When I was developing a project four years ago that would provide the opportunity for me to work with STRIDE students (our most accomplished incoming first-year students, who are offered a research assistantship with a faculty member), I first imagined writing a history of the college that would contain these stories and many others. In talking with our excellent archivist, Nanci Young, she convinced me that a better form for the project would be an online encyclopedia. Thus, Smithipedia was born. Over the past four years, I have worked with thirteen students—the “Smithipedists”—on the project, and they have built a fascinating and valuable resource.

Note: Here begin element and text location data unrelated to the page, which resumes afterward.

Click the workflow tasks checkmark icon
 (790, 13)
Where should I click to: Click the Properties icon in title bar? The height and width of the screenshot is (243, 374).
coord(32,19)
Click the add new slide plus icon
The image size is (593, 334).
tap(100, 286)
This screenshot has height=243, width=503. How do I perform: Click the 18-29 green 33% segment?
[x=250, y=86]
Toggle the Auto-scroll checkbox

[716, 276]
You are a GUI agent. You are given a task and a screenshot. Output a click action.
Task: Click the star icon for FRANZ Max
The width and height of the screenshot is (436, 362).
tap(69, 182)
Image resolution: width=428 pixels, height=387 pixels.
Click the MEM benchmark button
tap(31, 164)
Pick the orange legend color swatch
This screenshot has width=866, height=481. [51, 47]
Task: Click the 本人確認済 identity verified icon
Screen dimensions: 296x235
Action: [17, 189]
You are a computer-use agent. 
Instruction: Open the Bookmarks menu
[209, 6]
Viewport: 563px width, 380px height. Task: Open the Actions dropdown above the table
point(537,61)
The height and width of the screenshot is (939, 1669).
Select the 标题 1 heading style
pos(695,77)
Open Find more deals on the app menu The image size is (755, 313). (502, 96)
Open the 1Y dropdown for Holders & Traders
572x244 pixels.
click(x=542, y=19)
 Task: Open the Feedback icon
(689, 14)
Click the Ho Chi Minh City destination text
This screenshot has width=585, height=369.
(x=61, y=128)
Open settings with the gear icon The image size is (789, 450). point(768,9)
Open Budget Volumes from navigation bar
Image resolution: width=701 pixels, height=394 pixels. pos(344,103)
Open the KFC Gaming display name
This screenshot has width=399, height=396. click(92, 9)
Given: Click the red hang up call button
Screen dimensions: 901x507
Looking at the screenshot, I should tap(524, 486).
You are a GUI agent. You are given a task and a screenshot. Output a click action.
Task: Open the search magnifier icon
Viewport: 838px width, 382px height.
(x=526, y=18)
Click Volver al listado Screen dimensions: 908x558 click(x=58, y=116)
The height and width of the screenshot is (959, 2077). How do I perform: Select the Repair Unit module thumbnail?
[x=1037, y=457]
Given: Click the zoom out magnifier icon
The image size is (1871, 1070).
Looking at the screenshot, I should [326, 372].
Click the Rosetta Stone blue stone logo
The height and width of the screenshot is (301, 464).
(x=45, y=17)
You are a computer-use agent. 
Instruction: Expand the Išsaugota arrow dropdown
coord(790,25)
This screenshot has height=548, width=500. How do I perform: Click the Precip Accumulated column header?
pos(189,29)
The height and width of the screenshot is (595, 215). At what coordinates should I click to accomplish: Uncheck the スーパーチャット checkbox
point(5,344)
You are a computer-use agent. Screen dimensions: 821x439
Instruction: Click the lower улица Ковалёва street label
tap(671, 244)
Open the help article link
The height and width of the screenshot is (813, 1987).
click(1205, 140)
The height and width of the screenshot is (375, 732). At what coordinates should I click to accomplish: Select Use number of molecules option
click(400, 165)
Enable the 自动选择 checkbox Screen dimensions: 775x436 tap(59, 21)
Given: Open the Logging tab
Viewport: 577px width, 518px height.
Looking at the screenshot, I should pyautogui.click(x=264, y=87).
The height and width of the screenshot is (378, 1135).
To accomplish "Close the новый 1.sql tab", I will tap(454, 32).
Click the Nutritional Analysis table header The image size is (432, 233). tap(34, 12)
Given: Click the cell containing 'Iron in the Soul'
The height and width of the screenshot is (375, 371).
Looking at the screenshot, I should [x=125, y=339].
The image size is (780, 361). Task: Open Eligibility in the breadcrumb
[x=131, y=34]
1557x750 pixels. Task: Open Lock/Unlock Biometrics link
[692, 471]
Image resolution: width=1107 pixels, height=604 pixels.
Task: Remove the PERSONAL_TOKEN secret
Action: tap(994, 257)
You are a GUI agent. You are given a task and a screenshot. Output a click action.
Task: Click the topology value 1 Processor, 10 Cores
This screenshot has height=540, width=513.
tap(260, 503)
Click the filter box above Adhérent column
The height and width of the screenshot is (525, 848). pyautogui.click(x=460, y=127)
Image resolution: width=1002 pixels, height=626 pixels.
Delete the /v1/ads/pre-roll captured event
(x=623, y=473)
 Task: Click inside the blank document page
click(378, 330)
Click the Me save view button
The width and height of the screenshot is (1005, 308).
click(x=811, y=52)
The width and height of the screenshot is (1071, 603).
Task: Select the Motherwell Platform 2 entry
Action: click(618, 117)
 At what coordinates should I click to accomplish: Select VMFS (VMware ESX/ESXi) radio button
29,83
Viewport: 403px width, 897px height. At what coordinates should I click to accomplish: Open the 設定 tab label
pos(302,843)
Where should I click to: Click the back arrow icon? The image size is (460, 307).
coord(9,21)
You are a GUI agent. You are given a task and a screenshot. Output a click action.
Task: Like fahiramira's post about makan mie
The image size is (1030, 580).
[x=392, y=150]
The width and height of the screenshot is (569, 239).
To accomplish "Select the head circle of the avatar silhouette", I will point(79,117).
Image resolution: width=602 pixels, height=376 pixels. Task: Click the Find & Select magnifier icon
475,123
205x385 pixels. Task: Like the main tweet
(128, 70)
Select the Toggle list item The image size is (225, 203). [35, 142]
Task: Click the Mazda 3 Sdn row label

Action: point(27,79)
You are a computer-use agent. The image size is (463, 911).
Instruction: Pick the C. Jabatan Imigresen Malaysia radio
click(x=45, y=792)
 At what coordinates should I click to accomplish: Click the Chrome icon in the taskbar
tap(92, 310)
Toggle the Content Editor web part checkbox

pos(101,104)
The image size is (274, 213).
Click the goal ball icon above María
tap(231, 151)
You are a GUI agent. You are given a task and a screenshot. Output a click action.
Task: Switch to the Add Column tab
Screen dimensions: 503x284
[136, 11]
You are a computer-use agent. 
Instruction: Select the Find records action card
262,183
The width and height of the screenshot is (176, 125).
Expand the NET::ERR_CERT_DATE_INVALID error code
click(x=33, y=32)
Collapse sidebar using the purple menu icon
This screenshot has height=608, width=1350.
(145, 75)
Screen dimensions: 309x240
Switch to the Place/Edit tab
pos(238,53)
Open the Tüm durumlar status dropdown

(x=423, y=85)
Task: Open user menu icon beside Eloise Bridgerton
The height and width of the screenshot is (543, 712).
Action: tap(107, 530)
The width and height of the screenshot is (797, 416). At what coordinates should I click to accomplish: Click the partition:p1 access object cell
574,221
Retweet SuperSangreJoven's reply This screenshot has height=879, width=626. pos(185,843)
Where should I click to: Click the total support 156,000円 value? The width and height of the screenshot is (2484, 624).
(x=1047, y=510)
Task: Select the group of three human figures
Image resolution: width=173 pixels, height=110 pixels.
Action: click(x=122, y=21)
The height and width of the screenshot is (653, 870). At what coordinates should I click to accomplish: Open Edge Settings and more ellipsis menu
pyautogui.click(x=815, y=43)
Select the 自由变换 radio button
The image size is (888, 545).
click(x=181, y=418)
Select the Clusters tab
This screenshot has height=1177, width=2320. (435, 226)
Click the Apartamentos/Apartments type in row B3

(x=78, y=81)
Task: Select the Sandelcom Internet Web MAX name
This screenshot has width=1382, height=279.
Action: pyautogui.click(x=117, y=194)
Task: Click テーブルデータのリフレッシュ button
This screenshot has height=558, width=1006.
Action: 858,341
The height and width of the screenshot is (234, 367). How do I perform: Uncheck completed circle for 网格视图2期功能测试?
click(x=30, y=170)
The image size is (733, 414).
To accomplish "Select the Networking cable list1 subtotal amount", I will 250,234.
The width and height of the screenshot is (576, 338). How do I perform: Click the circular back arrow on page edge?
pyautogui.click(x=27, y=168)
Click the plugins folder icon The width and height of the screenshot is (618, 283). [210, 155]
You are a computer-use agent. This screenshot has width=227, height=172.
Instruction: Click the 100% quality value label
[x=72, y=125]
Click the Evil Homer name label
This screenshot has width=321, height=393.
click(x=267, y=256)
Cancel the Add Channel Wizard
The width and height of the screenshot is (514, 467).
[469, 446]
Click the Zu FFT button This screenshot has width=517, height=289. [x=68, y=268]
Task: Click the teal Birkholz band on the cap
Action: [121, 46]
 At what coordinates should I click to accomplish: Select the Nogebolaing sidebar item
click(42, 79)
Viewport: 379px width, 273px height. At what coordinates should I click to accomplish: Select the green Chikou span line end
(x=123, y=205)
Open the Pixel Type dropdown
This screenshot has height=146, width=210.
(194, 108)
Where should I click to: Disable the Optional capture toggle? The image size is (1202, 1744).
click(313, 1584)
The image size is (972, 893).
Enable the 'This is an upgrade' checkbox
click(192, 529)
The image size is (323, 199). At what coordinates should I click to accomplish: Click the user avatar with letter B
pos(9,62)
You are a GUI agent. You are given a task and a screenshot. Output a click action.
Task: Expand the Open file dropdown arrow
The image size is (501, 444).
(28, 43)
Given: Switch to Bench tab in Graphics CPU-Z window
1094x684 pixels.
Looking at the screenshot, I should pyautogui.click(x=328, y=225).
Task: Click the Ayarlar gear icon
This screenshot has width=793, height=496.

I’ve encouraged the students to follow their interests, and they have made some remarkable discoveries. Natalie Sargent ’12 has been researching the story of the British children sheltered in Northampton (and the President’s House) from the bombing of Britain. Last year, Kaitlin Hovanes ’12 discovered the history of secret societies at Smith—the Ancient Order of Hibernians and the Orangemen; since then, I’ve spoken with alumnae who were members. Kaitlin has also researched social dances throughout Smith history and ghost stories. Alexandra Ghiz ’12 wrote a series of articles on the history of all things musical at Smith, including a catalog of its bells. Natasha Zuniga ’13 has been working on buildings—finding information about the atom smasher once in Lilly Hall and the social hall in College Hall; Natasha is now working on the history of student activism at Smith. Emma Forrest ’11 did research on the Smith College Relief Unit, and Fatima Vasconez ’10 hunted down as many references as she could find to Smith in popular culture. The Smithipedists have learned how to take oral histories, and they have begun to post stories of alumnae, including Gloria Heath ’43, a pioneering aviator and key figure in aviation safety, and Nell Taylor ’51, who, as president of the SGA, made headlines as “The First Negro to Lead Smith Student Council.”
You can read all of these articles, and more on the site: http://sophia.smith.edu/blog/smithipedia/.
I have written this column both to encourage you to explore the site, and, even more importantly, to contribute to it. The history of the college rests in your experience. At Smith I have been deeply moved by the daily realization of the generations of women who have walked the same paths, lived and worked in the same buildings, found beauty in the same vistas. We can only know that history in a full way by discovering and telling it. Smithipedia is a small effort in that direction, providing everyone in the Smith community some understanding of the remarkable story of which we are a part.